What is expected
Your output should be the complete listing, repeated exactly.

[Data provided — start]

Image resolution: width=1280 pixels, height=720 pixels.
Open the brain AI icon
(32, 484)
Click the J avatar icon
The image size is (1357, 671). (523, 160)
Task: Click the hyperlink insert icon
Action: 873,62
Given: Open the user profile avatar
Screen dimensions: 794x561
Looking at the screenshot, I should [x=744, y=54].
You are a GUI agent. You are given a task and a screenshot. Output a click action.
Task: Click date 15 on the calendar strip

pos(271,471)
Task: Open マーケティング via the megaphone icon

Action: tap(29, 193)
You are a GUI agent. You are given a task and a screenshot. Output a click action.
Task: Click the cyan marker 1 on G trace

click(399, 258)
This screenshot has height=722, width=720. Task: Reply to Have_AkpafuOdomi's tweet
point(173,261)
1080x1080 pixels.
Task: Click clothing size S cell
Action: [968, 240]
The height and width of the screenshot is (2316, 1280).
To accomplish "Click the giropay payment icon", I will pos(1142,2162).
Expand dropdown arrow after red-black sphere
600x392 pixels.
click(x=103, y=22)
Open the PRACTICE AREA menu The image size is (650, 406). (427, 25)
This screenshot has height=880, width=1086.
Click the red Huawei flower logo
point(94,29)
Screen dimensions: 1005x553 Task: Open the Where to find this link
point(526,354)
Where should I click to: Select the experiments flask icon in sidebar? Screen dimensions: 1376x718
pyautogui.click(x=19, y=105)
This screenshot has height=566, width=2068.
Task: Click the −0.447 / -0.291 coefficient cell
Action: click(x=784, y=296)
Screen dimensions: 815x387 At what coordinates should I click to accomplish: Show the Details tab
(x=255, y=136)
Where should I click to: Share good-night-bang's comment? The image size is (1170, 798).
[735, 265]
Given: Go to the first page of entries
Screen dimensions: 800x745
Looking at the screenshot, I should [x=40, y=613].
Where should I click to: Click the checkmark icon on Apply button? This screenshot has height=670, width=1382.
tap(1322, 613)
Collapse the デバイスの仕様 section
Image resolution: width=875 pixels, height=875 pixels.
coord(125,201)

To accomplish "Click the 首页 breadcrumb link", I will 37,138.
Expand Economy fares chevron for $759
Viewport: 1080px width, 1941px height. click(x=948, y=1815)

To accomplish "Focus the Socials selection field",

[Data provided — finish]

Your response
Image resolution: width=1280 pixels, height=720 pixels.
Open the brain AI icon
(32, 484)
Click the J avatar icon
The image size is (1357, 671). (523, 160)
Task: Click the hyperlink insert icon
Action: 873,62
Given: Open the user profile avatar
Screen dimensions: 794x561
Looking at the screenshot, I should [x=744, y=54].
You are a GUI agent. You are given a task and a screenshot. Output a click action.
Task: Click date 15 on the calendar strip

pos(271,471)
Task: Open マーケティング via the megaphone icon

Action: tap(29, 193)
You are a GUI agent. You are given a task and a screenshot. Output a click action.
Task: Click the cyan marker 1 on G trace

click(399, 258)
This screenshot has height=722, width=720. Task: Reply to Have_AkpafuOdomi's tweet
point(173,261)
1080x1080 pixels.
Task: Click clothing size S cell
Action: [968, 240]
The height and width of the screenshot is (2316, 1280).
To accomplish "Click the giropay payment icon", I will pos(1142,2162).
Expand dropdown arrow after red-black sphere
600x392 pixels.
click(x=103, y=22)
Open the PRACTICE AREA menu The image size is (650, 406). (427, 25)
This screenshot has height=880, width=1086.
Click the red Huawei flower logo
point(94,29)
Screen dimensions: 1005x553 Task: Open the Where to find this link
point(526,354)
Where should I click to: Select the experiments flask icon in sidebar? Screen dimensions: 1376x718
pyautogui.click(x=19, y=105)
This screenshot has height=566, width=2068.
Task: Click the −0.447 / -0.291 coefficient cell
Action: click(x=784, y=296)
Screen dimensions: 815x387 At what coordinates should I click to accomplish: Show the Details tab
(x=255, y=136)
Where should I click to: Share good-night-bang's comment? The image size is (1170, 798).
[735, 265]
Given: Go to the first page of entries
Screen dimensions: 800x745
Looking at the screenshot, I should [x=40, y=613].
Where should I click to: Click the checkmark icon on Apply button? This screenshot has height=670, width=1382.
tap(1322, 613)
Collapse the デバイスの仕様 section
Image resolution: width=875 pixels, height=875 pixels.
coord(125,201)

To accomplish "Click the 首页 breadcrumb link", I will 37,138.
Expand Economy fares chevron for $759
Viewport: 1080px width, 1941px height. click(x=948, y=1815)

To accomplish "Focus the Socials selection field",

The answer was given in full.